Practical Steps to Transform Your Culture
Based on successful culture changes I’ve implemented, here’s your action plan:
Audit Your Pay Plans: Are they competitive? Do they motivate or just placate? Remove draws and ensure top performers can earn professional-level incomes.
Empower Your Sales Team: Train them properly, then trust them to do their jobs. Eliminate unnecessary approval layers that slow down deals and frustrate customers.
Implement Regular Team Meetings: Not just for numbers and complaints, but for process improvements and recognition.
Create Feedback Loops: Regular surveys and suggestion systems that show you value employee input.
Invest in Physical Environment: Clean, professional facilities show you care about the workplace experience.
Establish Clear Policies: Consistent, fair treatment eliminates favoritism and reduces workplace drama.
Measuring Success
Track these metrics to monitor culture improvement:
- Employee turnover rates
- Customer satisfaction scores
- Sales conversion percentages
- Average time to close deals
- Employee satisfaction surveys
- Sick day usage patterns
When these numbers improve together, you’re building a positive workplace that sells more cars.
The Long-Term Perspective
Building positive workplaces requires sustained effort and genuine commitment. You can’t fake caring about employees – they’ll see through superficial changes immediately.

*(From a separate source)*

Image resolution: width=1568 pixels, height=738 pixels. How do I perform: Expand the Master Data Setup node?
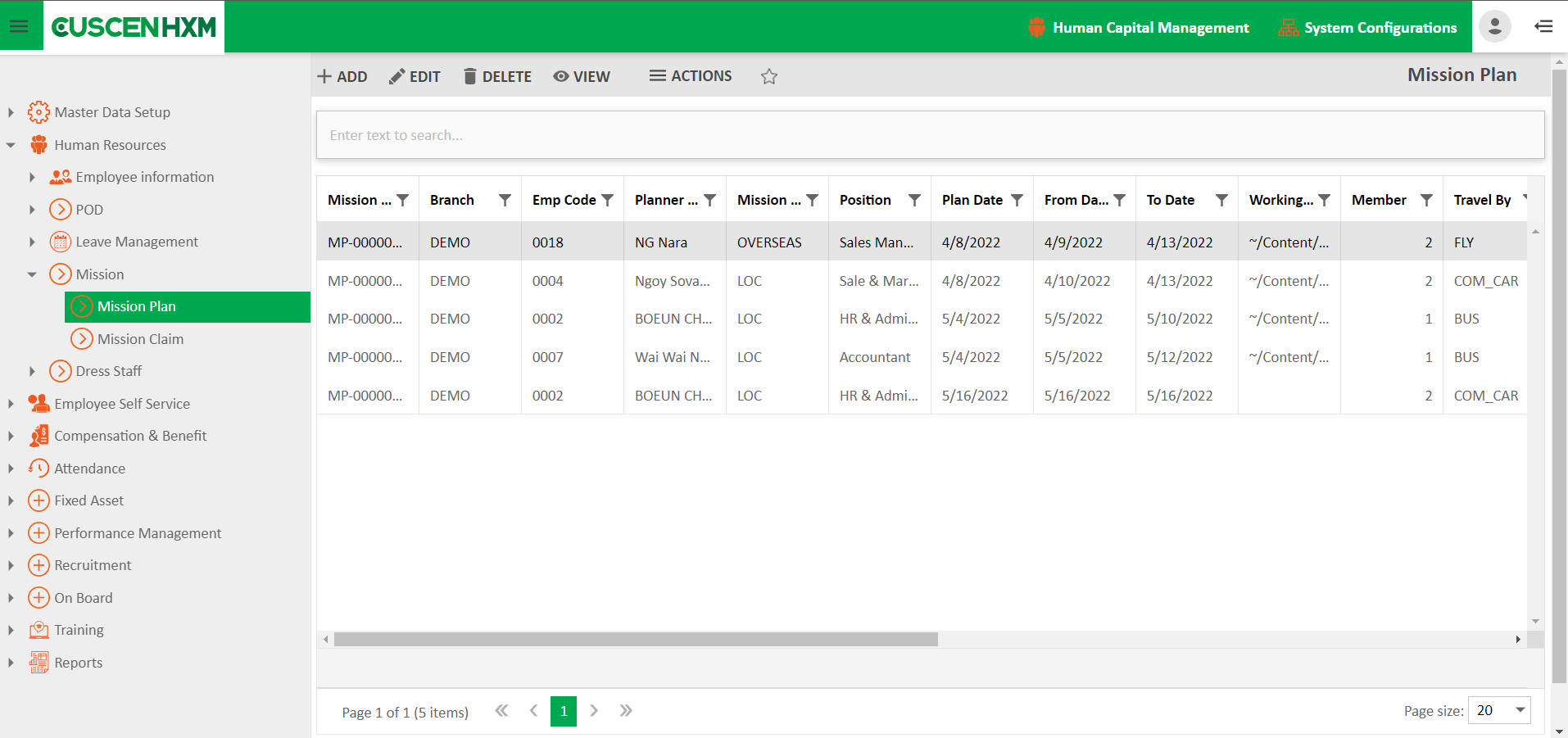coord(11,112)
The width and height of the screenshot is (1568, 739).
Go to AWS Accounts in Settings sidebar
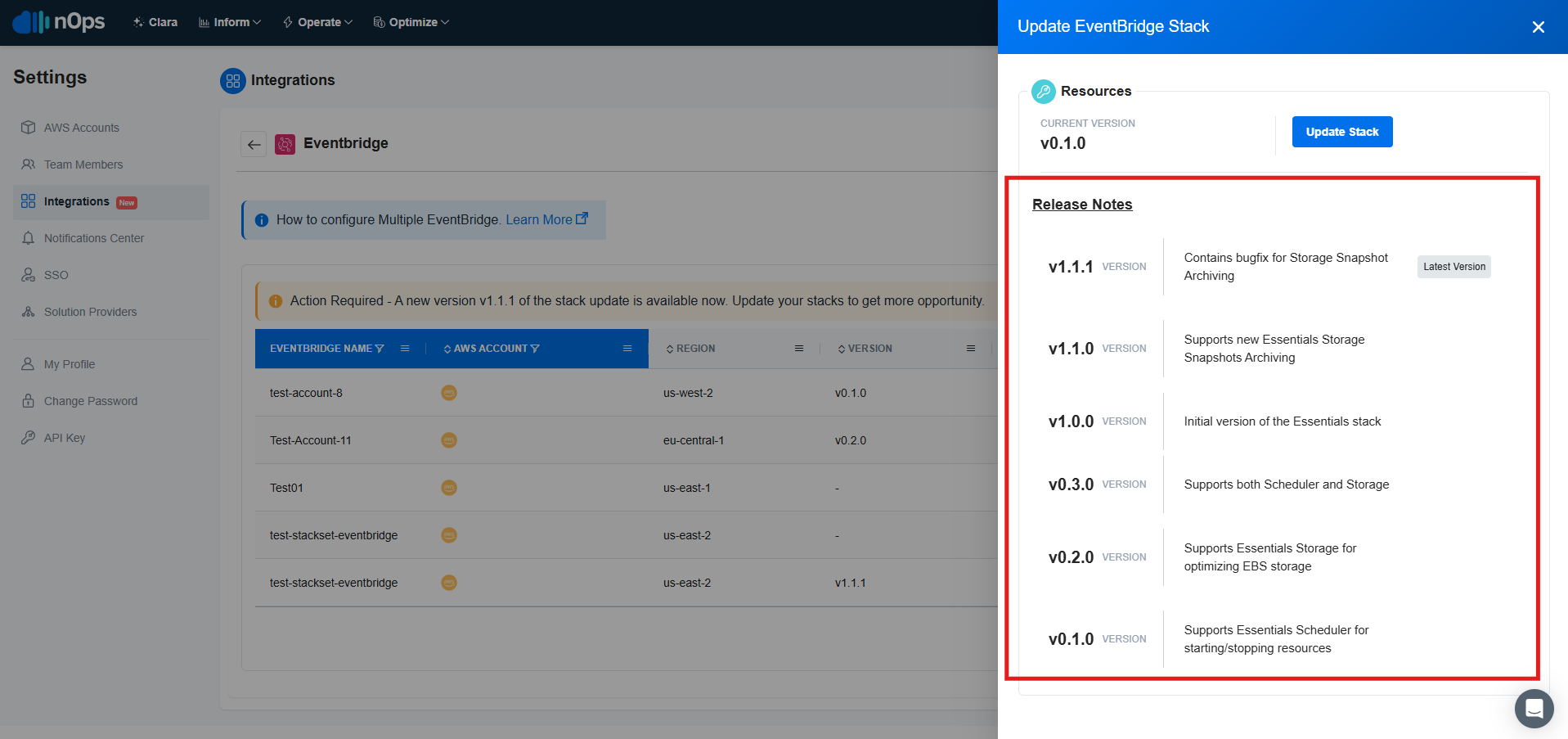point(81,128)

But the investment pays dividends. Dealerships with positive cultures consistently outperform toxic competitors in:
- Sales volume
- Customer satisfaction
- Employee retention
- Profitability
- Community reputation
Breaking the Cycle
The automotive industry has tolerated toxic work environments for too long. Hit the bar after work, chat someone up and you’ll get insights that reflect experiences across countless dealerships where talented people are driven away by greed, disrespect, and short-sighted management.
This doesn’t have to be your story.
You can build a dealership where people want to work, customers want to buy, and everyone benefits from mutual success. It starts with recognizing that your employees are your most valuable asset, not just another expense to minimize.
When you create environments where people feel valued, trusted, and respected, they’ll move mountains to help your dealership succeed. They’ll go above and beyond for customers, refer friends to work with you, and become advocates for your business throughout the community.
The Bottom Line
Every dealer claims they want to sell more cars. Most focus on inventory, advertising, and promotional strategies while ignoring the foundation of all success: their people.
Stop treating employees like necessary evils and start treating them like the professionals they are. Pay them fairly, trust them appropriately, and support their success. Create positive workplaces where people thrive instead of just survive.
When you get this right, selling more cars becomes natural. Happy employees create happy customers, and happy customers buy cars and refer friends who buy more cars.
The choice is yours: continue the cycle of toxicity that’s plaguing our industry, or become the dealership that stands out for all the right reasons. Your employees, customers, and bottom line will thank you for choosing wisely.
Transform your workplace culture, and watch your sales numbers follow. It’s not magic – it’s just good business.